The convict lease system was gradually phased out in the early 20th century amid negative publicity and other factors. A notable case of negative publicity for the system was the case of Martin Tabert, a young man from North Dakota. Arrested on a charge of vagrancy for being on a train without a ticket in Tallahassee, Florida, Tabert was convicted and fined $25. Although his parents sent $25 for the fine, plus $25 for Tabert to return home to North Dakota, the money disappeared in the Leon County prison system. Talbert was then leased to the Putnam Lumber Company in Clara, Florida, approximately 60 miles (97 km) south of Tallahassee in Dixie County. He was there flogged to death by the whipping boss, Thomas Walter Higginbotham. Coverage of Tabert's killing by the New York World newspaper in 1924 earned it the Pulitzer Prize for Public Service. Governor Hardee ended convict leasing in 1923, in part spurred on by the Tabert case and the resulting publicity.
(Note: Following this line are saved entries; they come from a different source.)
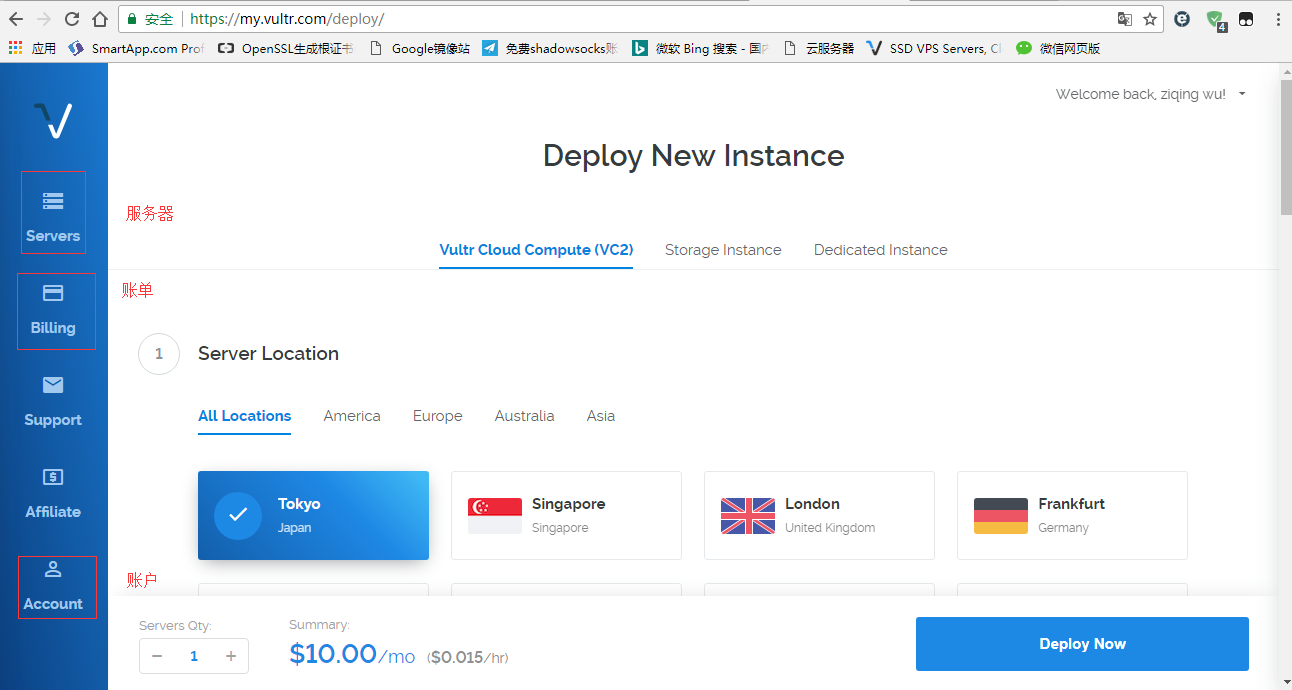Viewport: 1292px width, 690px height.
Task: Open the Adguard extension with the green shield badge
Action: 1217,18
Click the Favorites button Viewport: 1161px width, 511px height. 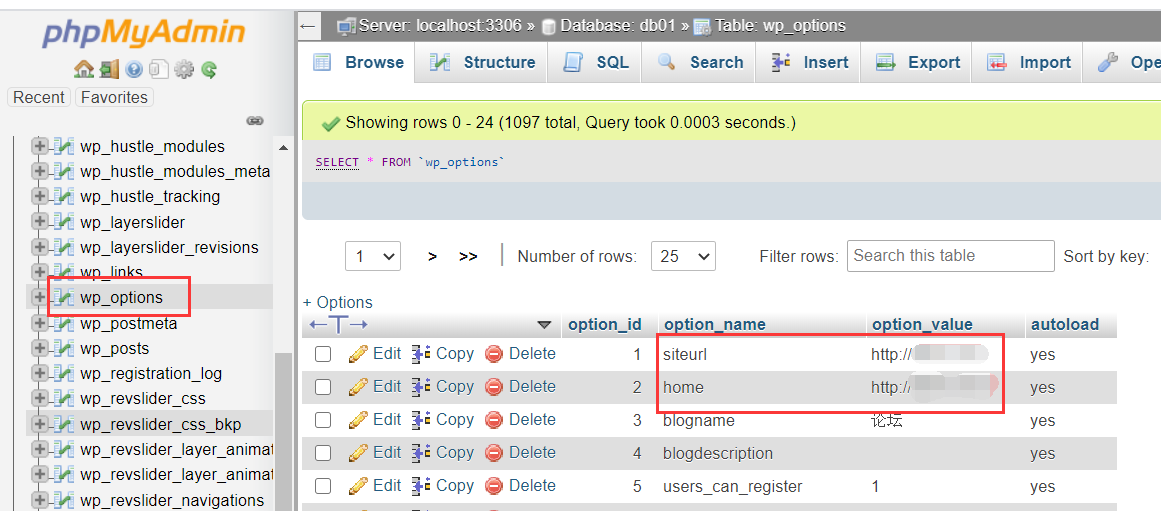pos(114,97)
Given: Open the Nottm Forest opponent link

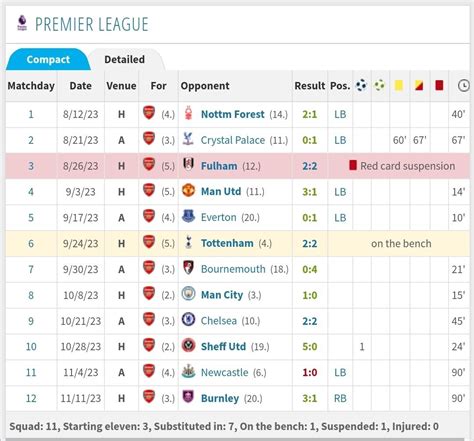Looking at the screenshot, I should click(233, 114).
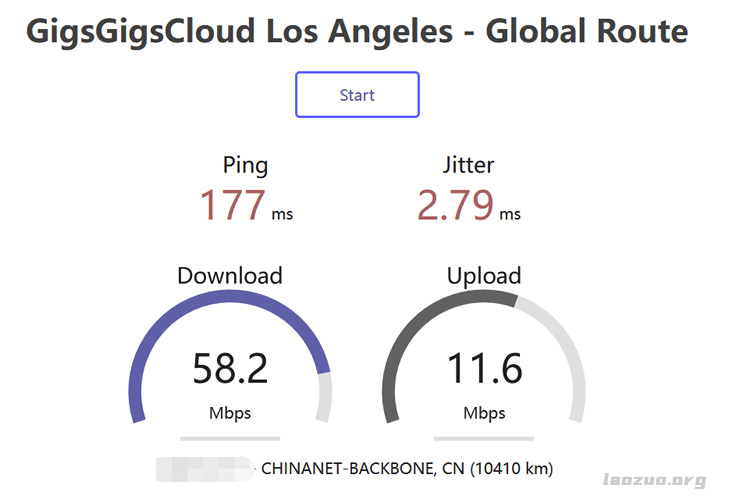This screenshot has height=500, width=729.
Task: Click the progress bar below Upload gauge
Action: (x=484, y=438)
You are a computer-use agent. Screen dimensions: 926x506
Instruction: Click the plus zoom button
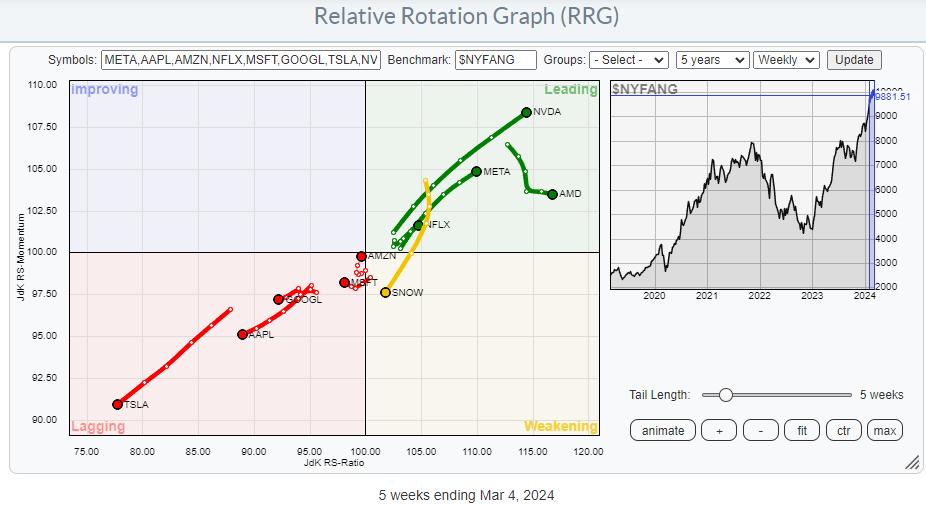click(x=718, y=430)
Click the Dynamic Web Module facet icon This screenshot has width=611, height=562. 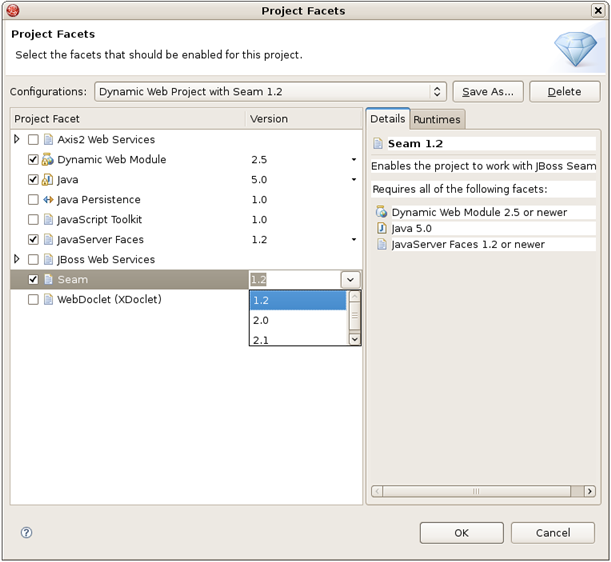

North Carolina, while without a system comparable to the other states, did not prohibit the practice until 1933. Alabama was the last to end the practice of official convict leasing in 1928.
At the same time, and persisting for decades beyond convict leasing, peonage was a problem for poor blacks and whites in the South, who became entrapped by systems of low pay and indebtedness purportedly to company or plantation stores. Peonage is a form of labor control that relies on debt to compel the worker.The Peonage Files of the United States Department of Justice, 1901 - 1945 gives details of reported cases of peonage in the United States over 45 years, most of which were not prosecuted. Peonage results in a form of involuntary servitude that was outlawed by an 1867 United States federal statute. The statute was not enforced for thirty-one years even though peonage in its various guises was defined in a half dozen Supreme Court cases and scores of federal district cases. Instances of peonage were found on cotton plantations, as well as in mines and logging. The federal government began enforcing the peonage statute in 1898.
In 1921, John S. Williams and his whipping boss, Clyde Manning, were convicted of murder; Williams, who owned a farm, had ordered the killings of nine to 18 of his black workers (some of whom he killed directly) to avoid being investigated for peonage. Williams is the only white man convicted of killing a black man in Georgia between the period of 1877 and 1966.